About this task: For the data below, say how many lines contain "gray". Only the number should be given.

Data for processing:
:::
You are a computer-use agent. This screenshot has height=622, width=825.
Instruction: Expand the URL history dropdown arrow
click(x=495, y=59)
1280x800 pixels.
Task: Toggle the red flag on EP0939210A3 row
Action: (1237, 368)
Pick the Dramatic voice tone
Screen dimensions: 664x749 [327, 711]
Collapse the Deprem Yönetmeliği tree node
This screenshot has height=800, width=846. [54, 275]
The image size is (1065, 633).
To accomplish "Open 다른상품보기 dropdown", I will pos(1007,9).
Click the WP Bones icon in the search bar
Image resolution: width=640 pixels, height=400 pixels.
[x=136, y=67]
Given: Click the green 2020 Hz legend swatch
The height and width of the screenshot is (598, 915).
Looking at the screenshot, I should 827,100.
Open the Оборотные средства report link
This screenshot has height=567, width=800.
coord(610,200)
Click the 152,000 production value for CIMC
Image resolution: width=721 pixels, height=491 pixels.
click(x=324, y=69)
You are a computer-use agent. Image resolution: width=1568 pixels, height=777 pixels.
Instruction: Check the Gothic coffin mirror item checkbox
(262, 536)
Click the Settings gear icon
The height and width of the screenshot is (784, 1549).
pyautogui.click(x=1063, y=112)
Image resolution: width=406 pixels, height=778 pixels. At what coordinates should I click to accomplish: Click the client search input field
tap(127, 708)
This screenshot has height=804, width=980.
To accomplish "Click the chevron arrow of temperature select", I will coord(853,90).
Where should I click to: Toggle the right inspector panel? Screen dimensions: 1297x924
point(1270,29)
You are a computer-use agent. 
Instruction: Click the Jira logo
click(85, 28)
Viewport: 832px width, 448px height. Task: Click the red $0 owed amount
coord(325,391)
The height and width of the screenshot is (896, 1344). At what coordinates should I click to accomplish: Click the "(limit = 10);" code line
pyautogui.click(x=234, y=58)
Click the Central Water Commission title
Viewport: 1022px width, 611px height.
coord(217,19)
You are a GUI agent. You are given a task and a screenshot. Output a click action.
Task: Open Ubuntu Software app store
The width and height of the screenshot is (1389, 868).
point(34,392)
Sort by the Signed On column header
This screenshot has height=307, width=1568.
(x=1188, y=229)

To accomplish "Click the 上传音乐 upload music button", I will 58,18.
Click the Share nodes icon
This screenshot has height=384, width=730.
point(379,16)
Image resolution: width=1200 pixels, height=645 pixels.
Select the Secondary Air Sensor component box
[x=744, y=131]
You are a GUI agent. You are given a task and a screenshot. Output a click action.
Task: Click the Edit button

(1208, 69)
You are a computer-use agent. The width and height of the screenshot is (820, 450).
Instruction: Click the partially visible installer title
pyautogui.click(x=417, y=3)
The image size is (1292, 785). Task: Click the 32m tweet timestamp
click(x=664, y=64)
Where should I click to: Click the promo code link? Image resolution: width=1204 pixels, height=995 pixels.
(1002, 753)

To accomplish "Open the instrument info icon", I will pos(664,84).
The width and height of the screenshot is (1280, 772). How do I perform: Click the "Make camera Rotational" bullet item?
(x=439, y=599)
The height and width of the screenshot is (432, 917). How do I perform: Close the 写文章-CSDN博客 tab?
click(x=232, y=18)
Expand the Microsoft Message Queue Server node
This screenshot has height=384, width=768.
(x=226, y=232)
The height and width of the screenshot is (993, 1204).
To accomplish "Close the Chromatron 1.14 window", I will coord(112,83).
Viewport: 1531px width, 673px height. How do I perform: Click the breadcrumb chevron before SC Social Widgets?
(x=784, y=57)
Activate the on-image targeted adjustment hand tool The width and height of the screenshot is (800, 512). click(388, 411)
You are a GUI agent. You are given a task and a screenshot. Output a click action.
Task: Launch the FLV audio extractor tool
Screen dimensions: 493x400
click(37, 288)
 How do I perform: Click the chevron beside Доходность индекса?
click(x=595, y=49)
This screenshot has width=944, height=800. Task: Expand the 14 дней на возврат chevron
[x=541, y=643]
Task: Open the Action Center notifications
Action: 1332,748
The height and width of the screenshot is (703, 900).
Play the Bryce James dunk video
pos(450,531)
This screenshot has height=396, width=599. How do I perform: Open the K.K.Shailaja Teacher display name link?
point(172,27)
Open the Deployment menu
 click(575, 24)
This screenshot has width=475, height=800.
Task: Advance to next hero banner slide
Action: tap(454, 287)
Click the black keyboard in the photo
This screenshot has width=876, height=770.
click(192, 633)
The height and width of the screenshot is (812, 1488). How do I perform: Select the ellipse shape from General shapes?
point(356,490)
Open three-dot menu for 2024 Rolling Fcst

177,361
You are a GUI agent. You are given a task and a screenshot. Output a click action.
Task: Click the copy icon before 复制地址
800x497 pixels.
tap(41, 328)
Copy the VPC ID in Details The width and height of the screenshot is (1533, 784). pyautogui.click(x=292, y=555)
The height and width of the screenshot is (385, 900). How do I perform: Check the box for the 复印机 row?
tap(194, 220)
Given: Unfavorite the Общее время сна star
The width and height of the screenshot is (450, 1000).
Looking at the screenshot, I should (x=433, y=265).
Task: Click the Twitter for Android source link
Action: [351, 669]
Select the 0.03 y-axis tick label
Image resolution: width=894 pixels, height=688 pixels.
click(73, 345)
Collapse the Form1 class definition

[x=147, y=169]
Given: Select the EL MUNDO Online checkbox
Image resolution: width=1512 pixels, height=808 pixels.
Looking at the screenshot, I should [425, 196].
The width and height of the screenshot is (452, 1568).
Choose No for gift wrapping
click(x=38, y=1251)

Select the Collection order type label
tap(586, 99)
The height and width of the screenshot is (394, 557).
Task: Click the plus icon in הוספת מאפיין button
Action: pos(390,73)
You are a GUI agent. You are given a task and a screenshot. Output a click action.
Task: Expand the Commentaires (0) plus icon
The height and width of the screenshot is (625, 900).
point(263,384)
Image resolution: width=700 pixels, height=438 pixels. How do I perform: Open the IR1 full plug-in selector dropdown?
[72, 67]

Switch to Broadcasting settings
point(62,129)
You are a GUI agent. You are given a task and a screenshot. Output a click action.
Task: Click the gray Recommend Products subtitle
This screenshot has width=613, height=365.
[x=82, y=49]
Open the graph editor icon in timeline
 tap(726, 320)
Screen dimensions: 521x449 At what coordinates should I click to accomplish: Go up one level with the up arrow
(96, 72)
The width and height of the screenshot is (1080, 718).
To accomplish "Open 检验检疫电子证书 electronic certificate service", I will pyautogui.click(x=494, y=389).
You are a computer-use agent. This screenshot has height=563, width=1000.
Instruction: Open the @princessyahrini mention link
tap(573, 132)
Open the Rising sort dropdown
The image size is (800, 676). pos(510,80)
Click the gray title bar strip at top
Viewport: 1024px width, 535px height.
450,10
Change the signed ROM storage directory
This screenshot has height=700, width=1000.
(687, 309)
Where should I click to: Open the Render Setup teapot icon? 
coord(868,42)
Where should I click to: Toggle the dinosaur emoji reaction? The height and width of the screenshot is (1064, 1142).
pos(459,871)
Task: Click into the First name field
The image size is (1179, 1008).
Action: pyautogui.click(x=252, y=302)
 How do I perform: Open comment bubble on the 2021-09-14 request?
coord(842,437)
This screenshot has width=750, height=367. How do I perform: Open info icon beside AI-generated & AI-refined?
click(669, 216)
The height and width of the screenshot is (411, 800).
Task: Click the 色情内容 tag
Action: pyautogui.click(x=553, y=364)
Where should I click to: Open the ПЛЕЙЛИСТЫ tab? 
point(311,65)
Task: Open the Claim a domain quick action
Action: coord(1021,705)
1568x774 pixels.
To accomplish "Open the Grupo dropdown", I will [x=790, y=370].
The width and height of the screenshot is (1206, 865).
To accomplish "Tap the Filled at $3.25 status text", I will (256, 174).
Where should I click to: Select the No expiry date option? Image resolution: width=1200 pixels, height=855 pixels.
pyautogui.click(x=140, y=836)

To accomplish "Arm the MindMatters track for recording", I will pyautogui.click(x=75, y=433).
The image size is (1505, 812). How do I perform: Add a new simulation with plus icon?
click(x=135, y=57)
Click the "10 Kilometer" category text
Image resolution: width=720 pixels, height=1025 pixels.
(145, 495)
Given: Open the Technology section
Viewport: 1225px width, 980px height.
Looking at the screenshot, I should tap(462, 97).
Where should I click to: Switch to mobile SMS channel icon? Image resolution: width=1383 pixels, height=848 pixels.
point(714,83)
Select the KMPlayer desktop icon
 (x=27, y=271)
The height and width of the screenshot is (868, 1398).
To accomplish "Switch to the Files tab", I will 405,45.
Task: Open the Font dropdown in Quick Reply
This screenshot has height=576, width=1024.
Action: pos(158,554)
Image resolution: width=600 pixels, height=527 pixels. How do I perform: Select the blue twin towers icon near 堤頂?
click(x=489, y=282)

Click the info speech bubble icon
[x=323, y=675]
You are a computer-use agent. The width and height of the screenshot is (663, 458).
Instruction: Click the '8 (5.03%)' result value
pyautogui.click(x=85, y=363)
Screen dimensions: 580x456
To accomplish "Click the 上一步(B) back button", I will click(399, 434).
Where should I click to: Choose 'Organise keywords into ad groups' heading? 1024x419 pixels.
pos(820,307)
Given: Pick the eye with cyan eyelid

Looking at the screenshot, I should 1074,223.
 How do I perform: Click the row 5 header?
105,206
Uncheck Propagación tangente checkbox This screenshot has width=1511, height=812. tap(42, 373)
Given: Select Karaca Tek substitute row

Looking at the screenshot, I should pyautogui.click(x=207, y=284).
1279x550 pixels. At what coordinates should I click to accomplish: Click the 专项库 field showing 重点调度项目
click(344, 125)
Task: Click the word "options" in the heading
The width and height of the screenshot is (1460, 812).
:::
Answer area: 2